# uro
Using a URL list for security testing can be painful as there are a lot of URLs that have uninteresting/duplicate content; **uro** aims to solve that.
It doesn't make any http requests to the URLs and removes:
- incremental urls e.g. `/page/1/` and `/page/2/`
- blog posts and similar human written content e.g. `/posts/a-brief-history-of-time`
- urls with same path but parameter value difference e.g. `/page.php?id=1` and `/page.php?id=2`
- images, js, css and other "useless" files
![uro-demo](https://i.ibb.co/x2tWCC5/uro-demo.png)
#### Installation
The recommended way to install uro is through pip as follows:
```
pip3 install uro --user
```
### Basic Usage
The quickest way to inclue uro in your workflow is to feed it data through stdin and print it to your terminal.
```
cat urls.txt | uro
```
### Advanced usage
#### Reading urls from a file (-i/--input)
`python3 uro.txt -i input.txt`
#### Writing urls to a file (-o/--output)

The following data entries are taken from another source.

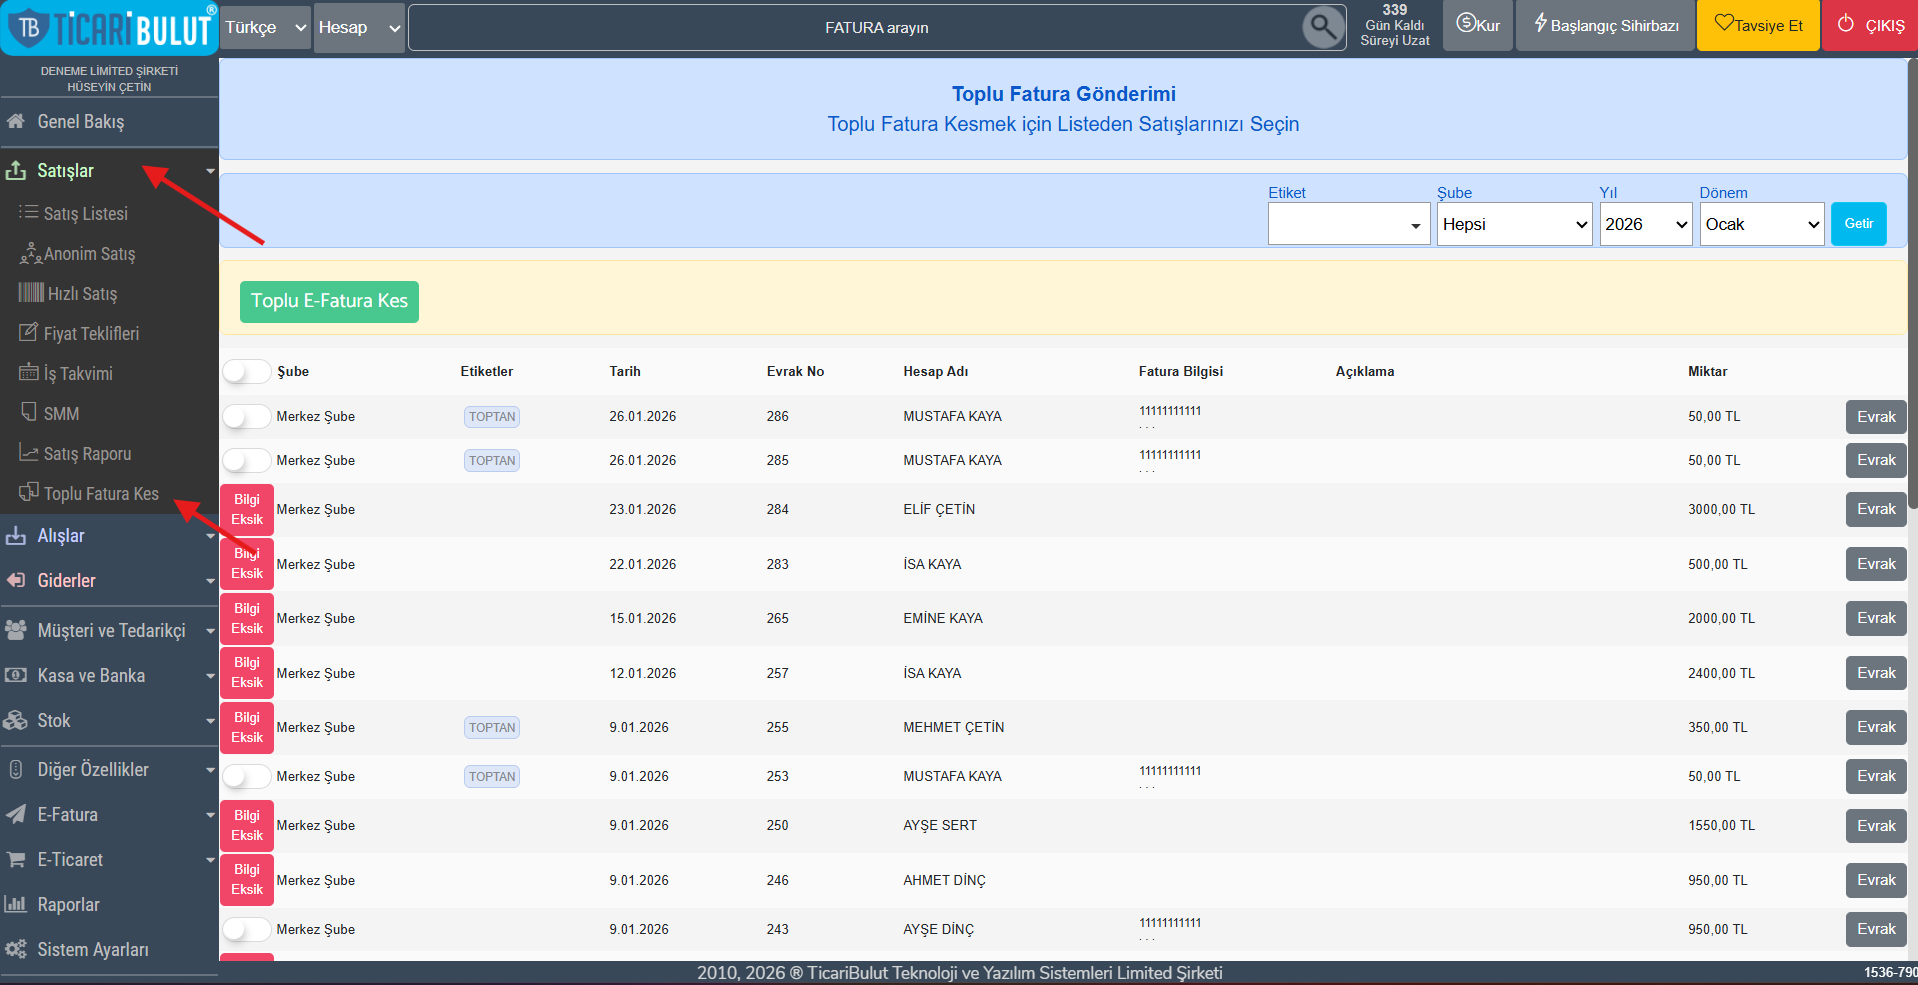The height and width of the screenshot is (985, 1918).
Task: Open the Yıl dropdown showing 2026
Action: [x=1646, y=224]
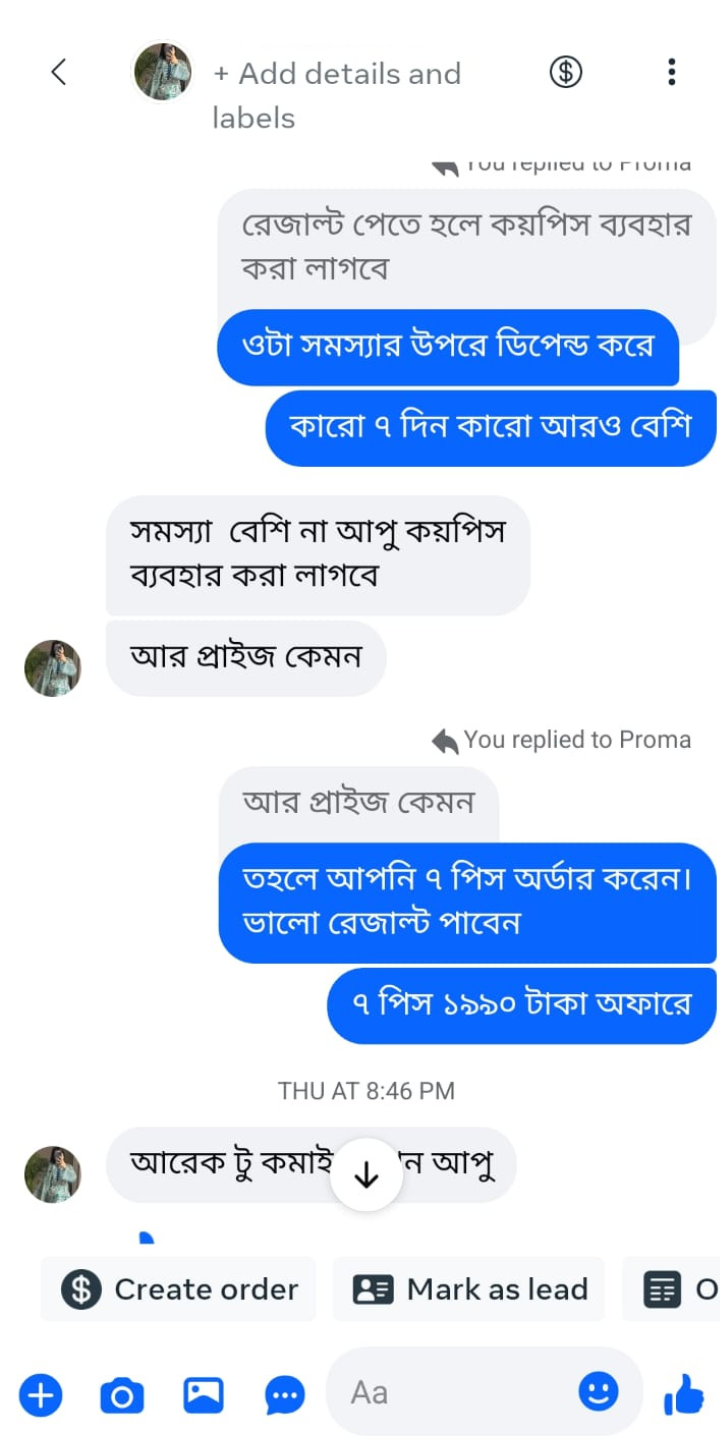The width and height of the screenshot is (720, 1440).
Task: Tap the saved replies speech bubble icon
Action: point(285,1394)
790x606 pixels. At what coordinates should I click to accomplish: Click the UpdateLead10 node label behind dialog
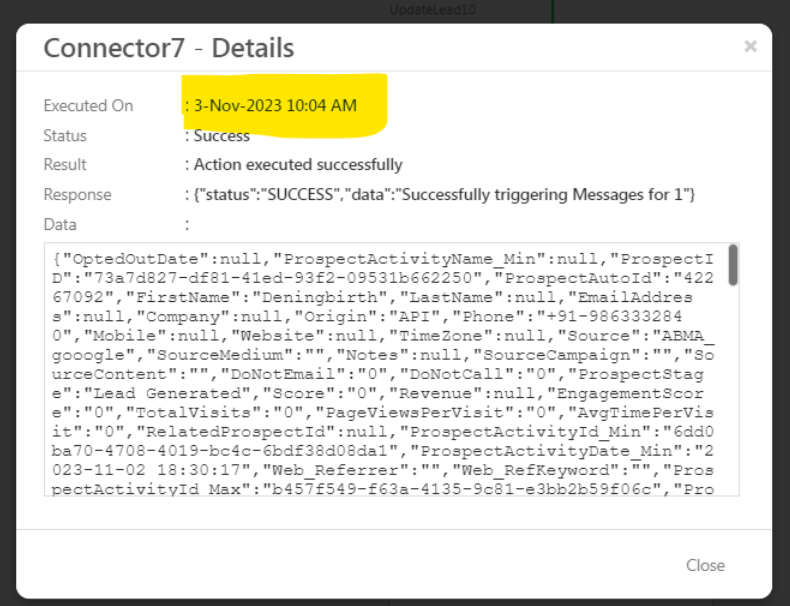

If the file already exists, uro will not overwrite the contents. Otherwise, it will create a new file.
`python3 uro.txt -i input.txt -o output.txt`
#### Whitelist (`-w/--whitelist`)
uro will ignore all other extension except the ones provided.
`uro -w php asp html`
**Note:** Extensionless pages e.g. /books/1 will still be included. To remove them too, use `--filter hasext`.
#### Blacklist (`-b/--blacklist`)
uro will ignore the given extensions.
`uro -b jpg png js pdf`
**Note:** uro has a list of "useless" extensions which it removes by default; that list will be overidden by whatever extensions you provide through blacklist option. Extensionless pages e.g. /books/1 will still be included. To remove them too, use `--filter hasext`.
#### Filters (-f/--filters)
For granular control, uro supports the following filters:
1. **hasparams:** only output urls that have query parameters e.g. `http://example.com/page.php?id=`
2. **noparams:** only output urls that have no query parameters e.g. `http://example.com/page.php`
3. **hasexts:** only output urls that have extensions e.g. `http://example.com/page.php`
4. **noexts:** only output urls that have no extensions e.g. `http://example.com/page`
5. **keepcontent:** keep human written content e.g. blogs.
6. **keepslash:** don't remove trailing slash from urls e.g. `http://example.com/page/`
7. **vuln:** only ouput urls with paramsters that are know to be vulnerable. [More info.](https://github.com/s0md3v/parth)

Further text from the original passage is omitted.